Ama sevgili bakanım, madem statükoyu yıkıyorsunuz burada da yıkın. Buna sizin gayretiniz yeter diye inanıyoruz. Madem bu camiayla ilgili görevi üstlenmişsiniz bunu Allah size nasip etmiş siz de çözün. Bu camianın saygı duyarak değer verdiği İzzettin Doğan gibi birini karşınızda bulamayabilirsiniz. Ne dediğinizi anlayan, ne demek istediğini anlayıp ifade eden bir muhatap her zaman bulamaya bilirsiniz.
Kendi fikriyatını ve ülkenin toprak bütünlüğünü, milli birliğini, devletin bekasını her şeyin üstünde tutan ve bu mecrada hizmet veren inanç önderleri, kanaat önderleri, ülkenin vazgeçilmezleri, ülkemiz, devletimiz ve milletimiz için bir nimetlerdir. İzzettin hocam bu camiadan birisi, oluşturduğu CemVakfı ve Cem Vakfı bünyesindeki diğer kuruluşlar, barışçıl yoldan bu taleplerini dile getirerek hakkı olandan da azını istiyorsa vermemek ayıptır. Bu sizin şahsınızı zatıalinizi hâşâ ayıplamak anlamında demiyorum haddim de değil.
Her şeyin sizin elinizde olmadığını da biliyorum. Gayretinize teşekkür ediyorum. Siz alevi kardeşler, canlar, size diyorlar ki Müslüman’san camiye, Hıristiyan’san kiliseye, Yahudi’ysen sinagoga. Biz de bu söze itimat ettik gittik cami yaptık. Eşimizin kulağındaki küpeyi, parmağındaki alyansı çıkarıp sattık, cami yaptık. Ne yaptılar bili yomusunuz, Diyanet İşleri Başkanlığı irticayla mücadele eylem planında yer alan maddelerden sekizini, meclis tatile çıkıyorken bir gece vakti meclisten nasıl geçirdiyse geçiriverdi. 28 Şubat kanunlarındandır o kanunlar. Bu dönemde hükümetimizin ve değerli bakanımın bunlara fırsat vermeyeceğini umuyorum.
Onunla yetinmediler ne dediler, sadece yönetimini istemiyorum diyerek çok açık ve net bir şeklide camileri müştemilatıyla birlikte tapusunu da istiyorum, mülkünü de istiyorum dedi sevgili Diyanet İşleri Başkanımız. Şimdi onu da elimden alıyor ne yapayım ben şimdi!?
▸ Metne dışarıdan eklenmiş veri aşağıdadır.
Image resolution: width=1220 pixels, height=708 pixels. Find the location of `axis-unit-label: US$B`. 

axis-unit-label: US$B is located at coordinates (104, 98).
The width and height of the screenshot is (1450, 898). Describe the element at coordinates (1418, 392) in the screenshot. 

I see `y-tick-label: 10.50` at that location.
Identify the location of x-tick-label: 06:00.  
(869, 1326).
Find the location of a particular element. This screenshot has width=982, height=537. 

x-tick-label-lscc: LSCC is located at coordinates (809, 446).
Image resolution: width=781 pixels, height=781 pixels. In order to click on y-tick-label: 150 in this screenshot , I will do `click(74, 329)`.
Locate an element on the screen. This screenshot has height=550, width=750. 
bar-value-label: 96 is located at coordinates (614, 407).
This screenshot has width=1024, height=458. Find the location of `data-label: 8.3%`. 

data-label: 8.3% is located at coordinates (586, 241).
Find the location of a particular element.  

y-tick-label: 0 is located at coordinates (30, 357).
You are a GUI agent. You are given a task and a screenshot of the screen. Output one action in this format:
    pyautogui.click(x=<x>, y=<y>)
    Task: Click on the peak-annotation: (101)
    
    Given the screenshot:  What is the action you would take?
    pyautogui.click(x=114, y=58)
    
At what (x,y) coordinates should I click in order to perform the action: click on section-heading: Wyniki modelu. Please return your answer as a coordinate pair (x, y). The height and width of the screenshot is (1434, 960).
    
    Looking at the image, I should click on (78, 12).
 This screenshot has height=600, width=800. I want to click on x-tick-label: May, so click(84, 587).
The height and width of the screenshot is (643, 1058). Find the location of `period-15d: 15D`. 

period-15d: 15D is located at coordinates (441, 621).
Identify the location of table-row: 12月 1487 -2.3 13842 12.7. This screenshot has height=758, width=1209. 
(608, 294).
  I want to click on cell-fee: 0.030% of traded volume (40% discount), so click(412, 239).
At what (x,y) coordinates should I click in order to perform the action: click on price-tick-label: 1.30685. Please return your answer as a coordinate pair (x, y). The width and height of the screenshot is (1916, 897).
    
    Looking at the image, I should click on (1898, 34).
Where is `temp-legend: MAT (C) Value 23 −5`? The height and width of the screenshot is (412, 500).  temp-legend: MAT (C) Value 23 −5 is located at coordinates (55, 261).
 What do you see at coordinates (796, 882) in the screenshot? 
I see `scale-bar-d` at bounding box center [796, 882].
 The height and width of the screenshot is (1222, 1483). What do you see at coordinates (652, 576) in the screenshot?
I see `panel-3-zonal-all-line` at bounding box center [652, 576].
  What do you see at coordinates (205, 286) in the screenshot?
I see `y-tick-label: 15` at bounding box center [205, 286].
Soruyorum bu hangi dine, mezhebe, hangi kanuna uyuyor bu? Yapıyorum elimden alıyor. Adını değiştireyim dedim, bize dediler ki adını değiştirirseniz derneğiniz amacından sapmış olur, o zaman da diyanete kalmadan hazine elinizden alır. Dertler çok, hepiniz dertlisiniz fakat bugün hem dünya konjonktürü hem de ülke konjonktürü de bunu gerektiriyor.
İnşallah artık hukuk zeminine dönüp, kanunları da hukuk çerçevesinde oluşturarak barışçıl çözümler üretmemiz gerekiyor. Bizi başkalarının kapısına yönlendirmeyin. Biz bu vatanın evladıyız, başkada bir şey demiyorum."